Blackbox adversarial attacks can be categorized into transfer- and query-based attacks. Transfer methods do not require any feedback from the victim model, but provide lower success rates compared to query-based methods. Query attacks often require a large number of queries for success. To achieve the best of both approaches, recent efforts have tried to combine them, but still require hundreds of queries to achieve high success rates (especially for targeted attacks). In this paper, we propose a novel method for Blackbox Attacks via Surrogate Ensemble Search (BASES) that can generate highly successful blackbox attacks using an extremely small number of queries. We first define a perturbation machine that generates a perturbed image by minimizing a weighted loss function over a fixed set of surrogate models. To generate an attack for a given victim model, we search over the weights in the loss function using queries generated by the perturbation machine.
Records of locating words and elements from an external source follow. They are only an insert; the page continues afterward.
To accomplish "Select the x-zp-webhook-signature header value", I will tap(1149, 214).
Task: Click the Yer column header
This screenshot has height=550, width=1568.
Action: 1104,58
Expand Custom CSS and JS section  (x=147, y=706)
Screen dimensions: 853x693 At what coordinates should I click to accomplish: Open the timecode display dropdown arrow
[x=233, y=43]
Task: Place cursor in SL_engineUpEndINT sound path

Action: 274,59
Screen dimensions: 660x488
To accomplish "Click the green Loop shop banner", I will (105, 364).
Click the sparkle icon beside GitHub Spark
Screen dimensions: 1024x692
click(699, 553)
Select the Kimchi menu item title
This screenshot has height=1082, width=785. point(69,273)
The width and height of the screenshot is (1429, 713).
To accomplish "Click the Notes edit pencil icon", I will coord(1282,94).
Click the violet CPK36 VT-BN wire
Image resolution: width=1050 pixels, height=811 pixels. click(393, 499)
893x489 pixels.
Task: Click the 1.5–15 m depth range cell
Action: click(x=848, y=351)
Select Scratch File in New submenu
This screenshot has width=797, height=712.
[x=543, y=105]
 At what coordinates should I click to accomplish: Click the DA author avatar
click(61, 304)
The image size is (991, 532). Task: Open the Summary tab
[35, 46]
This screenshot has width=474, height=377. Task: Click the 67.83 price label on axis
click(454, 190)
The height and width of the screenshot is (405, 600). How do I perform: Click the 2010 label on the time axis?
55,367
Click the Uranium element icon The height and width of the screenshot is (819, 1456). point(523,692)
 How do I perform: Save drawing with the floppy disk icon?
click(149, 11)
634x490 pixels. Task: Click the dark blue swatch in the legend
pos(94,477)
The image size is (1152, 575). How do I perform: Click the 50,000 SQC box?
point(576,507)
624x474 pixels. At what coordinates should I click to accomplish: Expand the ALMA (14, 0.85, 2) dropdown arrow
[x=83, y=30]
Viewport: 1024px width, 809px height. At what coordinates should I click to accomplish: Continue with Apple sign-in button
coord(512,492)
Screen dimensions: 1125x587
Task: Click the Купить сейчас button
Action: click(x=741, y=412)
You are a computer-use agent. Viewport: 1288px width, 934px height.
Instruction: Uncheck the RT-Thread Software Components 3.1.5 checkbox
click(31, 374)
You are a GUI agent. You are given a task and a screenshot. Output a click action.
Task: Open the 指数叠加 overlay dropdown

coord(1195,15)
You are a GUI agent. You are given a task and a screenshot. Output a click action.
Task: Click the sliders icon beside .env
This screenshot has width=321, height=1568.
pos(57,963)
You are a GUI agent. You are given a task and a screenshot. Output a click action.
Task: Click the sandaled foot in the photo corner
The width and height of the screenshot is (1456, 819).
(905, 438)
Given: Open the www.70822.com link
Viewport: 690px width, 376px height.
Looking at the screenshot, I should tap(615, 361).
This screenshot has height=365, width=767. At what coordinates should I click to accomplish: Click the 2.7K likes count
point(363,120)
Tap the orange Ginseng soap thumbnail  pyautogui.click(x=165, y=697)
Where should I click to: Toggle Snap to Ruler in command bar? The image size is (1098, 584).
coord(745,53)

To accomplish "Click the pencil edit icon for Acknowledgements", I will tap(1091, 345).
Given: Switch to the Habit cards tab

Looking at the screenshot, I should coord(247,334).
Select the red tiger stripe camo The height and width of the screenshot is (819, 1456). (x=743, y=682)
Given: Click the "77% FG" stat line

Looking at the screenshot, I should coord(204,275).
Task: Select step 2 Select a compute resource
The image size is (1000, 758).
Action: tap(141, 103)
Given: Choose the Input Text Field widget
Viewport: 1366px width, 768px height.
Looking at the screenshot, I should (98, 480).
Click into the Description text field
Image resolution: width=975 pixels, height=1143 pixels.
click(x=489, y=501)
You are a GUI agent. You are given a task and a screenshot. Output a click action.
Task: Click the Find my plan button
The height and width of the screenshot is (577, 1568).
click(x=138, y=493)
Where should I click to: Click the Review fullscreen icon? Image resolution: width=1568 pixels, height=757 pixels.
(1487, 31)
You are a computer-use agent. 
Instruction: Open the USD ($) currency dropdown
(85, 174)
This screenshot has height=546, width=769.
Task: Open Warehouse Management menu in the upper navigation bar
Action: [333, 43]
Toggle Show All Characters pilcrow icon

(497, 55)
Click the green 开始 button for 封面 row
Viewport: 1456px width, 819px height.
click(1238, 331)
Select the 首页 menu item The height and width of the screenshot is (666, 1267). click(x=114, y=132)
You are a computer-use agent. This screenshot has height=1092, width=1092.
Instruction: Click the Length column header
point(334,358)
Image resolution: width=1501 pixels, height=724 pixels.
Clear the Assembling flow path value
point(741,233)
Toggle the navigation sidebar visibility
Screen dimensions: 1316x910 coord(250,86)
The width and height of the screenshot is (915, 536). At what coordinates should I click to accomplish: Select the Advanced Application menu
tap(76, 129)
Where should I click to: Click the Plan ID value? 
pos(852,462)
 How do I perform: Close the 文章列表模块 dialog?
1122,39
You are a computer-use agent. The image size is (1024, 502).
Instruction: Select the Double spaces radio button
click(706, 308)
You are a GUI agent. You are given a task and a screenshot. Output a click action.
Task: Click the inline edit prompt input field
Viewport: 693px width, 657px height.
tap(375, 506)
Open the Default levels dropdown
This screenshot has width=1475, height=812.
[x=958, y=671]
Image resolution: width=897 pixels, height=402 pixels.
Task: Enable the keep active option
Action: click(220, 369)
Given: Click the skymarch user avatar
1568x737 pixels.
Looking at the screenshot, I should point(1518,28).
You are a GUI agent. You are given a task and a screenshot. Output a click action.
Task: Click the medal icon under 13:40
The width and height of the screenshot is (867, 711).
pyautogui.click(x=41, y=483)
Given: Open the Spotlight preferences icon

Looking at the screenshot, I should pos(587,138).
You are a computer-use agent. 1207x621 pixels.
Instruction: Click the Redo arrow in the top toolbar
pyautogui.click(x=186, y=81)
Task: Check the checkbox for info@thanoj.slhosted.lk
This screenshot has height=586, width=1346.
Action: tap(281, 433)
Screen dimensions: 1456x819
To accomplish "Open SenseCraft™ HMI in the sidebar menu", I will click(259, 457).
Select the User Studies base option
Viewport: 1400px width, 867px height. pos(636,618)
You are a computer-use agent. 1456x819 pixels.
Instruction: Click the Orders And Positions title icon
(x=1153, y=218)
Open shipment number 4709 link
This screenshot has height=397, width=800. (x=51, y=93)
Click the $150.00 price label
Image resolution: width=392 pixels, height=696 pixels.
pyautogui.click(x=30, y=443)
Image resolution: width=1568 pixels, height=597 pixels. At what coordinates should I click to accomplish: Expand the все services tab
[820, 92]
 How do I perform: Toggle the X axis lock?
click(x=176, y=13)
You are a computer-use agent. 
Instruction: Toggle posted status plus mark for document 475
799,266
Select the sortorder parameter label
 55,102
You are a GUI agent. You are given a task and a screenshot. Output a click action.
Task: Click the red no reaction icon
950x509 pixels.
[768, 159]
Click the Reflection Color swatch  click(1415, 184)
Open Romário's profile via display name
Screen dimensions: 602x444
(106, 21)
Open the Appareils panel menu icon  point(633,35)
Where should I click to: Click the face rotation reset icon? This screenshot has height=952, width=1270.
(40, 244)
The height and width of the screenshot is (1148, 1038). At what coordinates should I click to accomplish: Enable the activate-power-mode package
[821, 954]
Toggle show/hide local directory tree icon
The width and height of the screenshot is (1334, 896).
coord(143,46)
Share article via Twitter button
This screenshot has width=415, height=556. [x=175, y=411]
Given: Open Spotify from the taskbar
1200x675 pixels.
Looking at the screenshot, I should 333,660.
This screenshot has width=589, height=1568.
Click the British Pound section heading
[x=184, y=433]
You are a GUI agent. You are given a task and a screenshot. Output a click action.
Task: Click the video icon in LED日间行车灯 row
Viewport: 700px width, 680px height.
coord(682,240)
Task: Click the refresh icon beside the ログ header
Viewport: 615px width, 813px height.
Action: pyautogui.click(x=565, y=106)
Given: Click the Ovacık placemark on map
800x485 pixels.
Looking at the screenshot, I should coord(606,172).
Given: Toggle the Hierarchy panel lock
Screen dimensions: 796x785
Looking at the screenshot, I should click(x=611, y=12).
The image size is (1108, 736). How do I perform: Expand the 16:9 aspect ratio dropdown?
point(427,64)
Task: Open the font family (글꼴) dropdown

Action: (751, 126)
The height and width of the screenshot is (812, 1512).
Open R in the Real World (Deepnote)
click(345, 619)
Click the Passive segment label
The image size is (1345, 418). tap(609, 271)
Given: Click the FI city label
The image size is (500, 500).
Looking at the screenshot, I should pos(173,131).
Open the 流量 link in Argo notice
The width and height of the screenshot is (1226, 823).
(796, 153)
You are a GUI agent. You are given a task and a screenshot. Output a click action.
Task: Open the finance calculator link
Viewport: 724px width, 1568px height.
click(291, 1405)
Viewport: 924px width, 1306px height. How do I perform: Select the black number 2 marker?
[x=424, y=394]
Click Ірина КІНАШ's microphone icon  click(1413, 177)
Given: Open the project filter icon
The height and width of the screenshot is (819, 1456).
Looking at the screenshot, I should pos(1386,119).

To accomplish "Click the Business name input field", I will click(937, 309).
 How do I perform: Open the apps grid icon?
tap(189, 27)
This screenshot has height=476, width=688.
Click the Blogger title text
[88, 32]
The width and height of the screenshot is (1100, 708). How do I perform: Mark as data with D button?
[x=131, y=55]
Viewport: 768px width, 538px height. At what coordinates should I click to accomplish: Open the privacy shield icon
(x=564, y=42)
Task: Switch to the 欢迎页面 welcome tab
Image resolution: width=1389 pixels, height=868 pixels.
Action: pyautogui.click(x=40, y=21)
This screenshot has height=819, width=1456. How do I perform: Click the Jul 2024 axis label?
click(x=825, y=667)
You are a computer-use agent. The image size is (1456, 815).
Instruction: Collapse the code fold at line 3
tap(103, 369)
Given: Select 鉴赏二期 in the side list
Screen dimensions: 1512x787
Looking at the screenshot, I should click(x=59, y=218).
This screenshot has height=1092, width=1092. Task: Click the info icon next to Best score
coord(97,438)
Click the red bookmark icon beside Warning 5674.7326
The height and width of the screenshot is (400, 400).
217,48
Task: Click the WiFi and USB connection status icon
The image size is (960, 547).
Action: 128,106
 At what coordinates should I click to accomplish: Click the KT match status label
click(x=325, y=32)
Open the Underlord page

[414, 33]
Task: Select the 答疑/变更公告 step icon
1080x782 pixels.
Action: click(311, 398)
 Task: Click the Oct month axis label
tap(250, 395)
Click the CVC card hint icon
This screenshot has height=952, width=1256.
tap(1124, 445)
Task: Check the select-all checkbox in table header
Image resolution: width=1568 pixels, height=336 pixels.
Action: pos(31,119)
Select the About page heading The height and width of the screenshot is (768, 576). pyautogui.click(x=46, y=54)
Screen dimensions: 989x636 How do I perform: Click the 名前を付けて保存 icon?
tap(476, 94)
Since the dimension of the search space is small (same as the number of surrogate models), the search requires a small number of queries. We demonstrate that our proposed method achieves better success rate with at least 30x fewer queries compared to state-of-the-art methods on different image classifiers trained with ImageNet. In particular, our method requires as few as 3 queries per image (on average) to achieve more than a 90% success rate for targeted attacks and 1-2 queries per image for over a 99% success rate for untargeted attacks. Our method is also effective on Google Cloud Vision API and achieved a 91% untargeted attack success rate with 2.9 queries per image. We also show that the perturbations generated by our proposed method are highly transferable and can be adopted for hard-label blackbox attacks. We also show effectiveness of BASES for hiding attacks on object detectors.